Oppure vi potrei parlare di come abbiamo ormai rinunciato a coltivare una lingua nazionale, con la relativa proprietà di linguaggio: vi ho già descritto l’analisi del Censis che ha fotografato “l’imbagascimento” dell’italiano, e la sua sostituzione, specie tra i giovani, con il linguaggio, tipico dei social, della violenza, dell’insulto, della scorrettezza grammaticale, della semplificazione ad ogni costo. E come è peggiorata la lingua nazionale, un fattore di identità del popolo, così è precipitata la capacità degli studenti italiani di concentrarsi.

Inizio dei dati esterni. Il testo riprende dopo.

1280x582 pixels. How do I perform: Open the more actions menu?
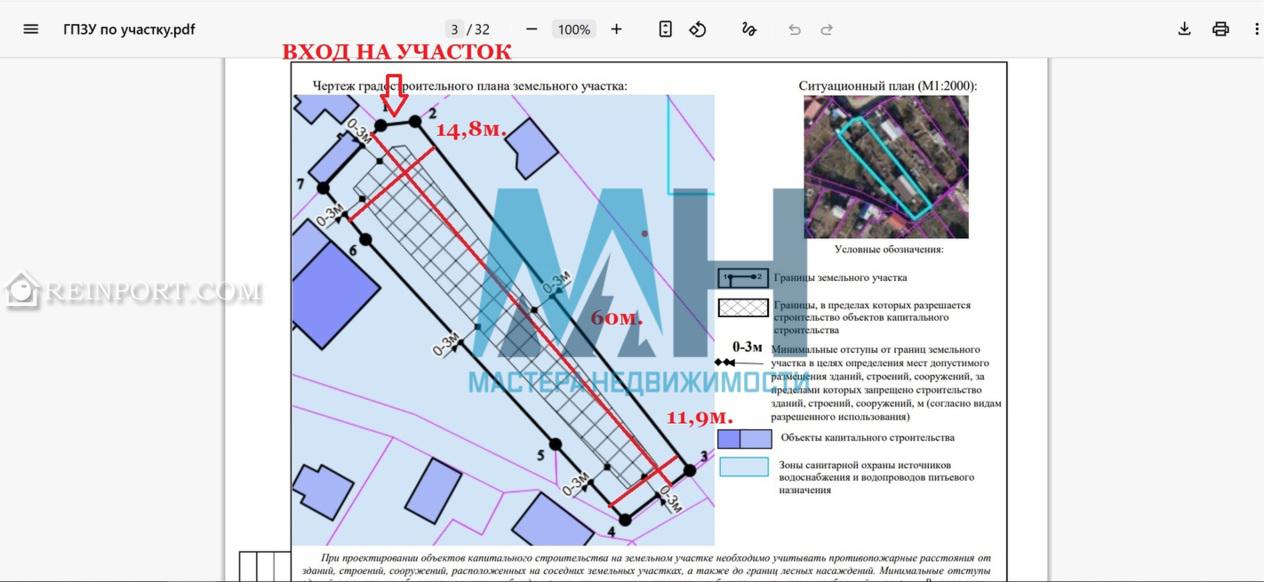pyautogui.click(x=1257, y=29)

ABUSO DI TECNOLOGIE GIOVANI

Non sono e non voglio essere iscritto al partito dei catastrofisti, però è venuto il momento di fare una riflessione seria sull’eccesso di tecnologia e di web ai danni delle nuove generazioni, senza ovviamente negare tutta la potenzialità e la magnifica virtù di questa risorsa che ormai è imprescindibile nella nostra vita. Lo dico con molta convinzione: non dobbiamo arrenderci a un progresso senza responsabilità. Non dobbiamo piegare la testa a un’idea che il mondo va così, e i nostri figli, i nostri nipoti, i nostri ragazzi, devono andare avanti così, e anche peggio, come tanti pecoroni. Esiste anche, e ne abbiamo parlato per le persone che lavorano, un diritto alla disconnessione, una possibilità, leggera, autonoma e non costrittiva, di dieta tecnologica. Esistono mille modi, mille possibilità, che evocano per esempio il ritorno alla conversazione, al piacere di stare insieme, al godersi la vita e la natura, ai gesti più semplici di relazioni umane (i baci, i sorrisi, le carezze, il contatto fisico), per ridurre il rischio dello spreco tecnologico. Esplorarli, cercarli, metterli in campo, tocca a noi, genitori, nonni, figli e nipoti. Magari insieme. Ma facciamolo, in ogni caso, e prima che sia troppo tardi.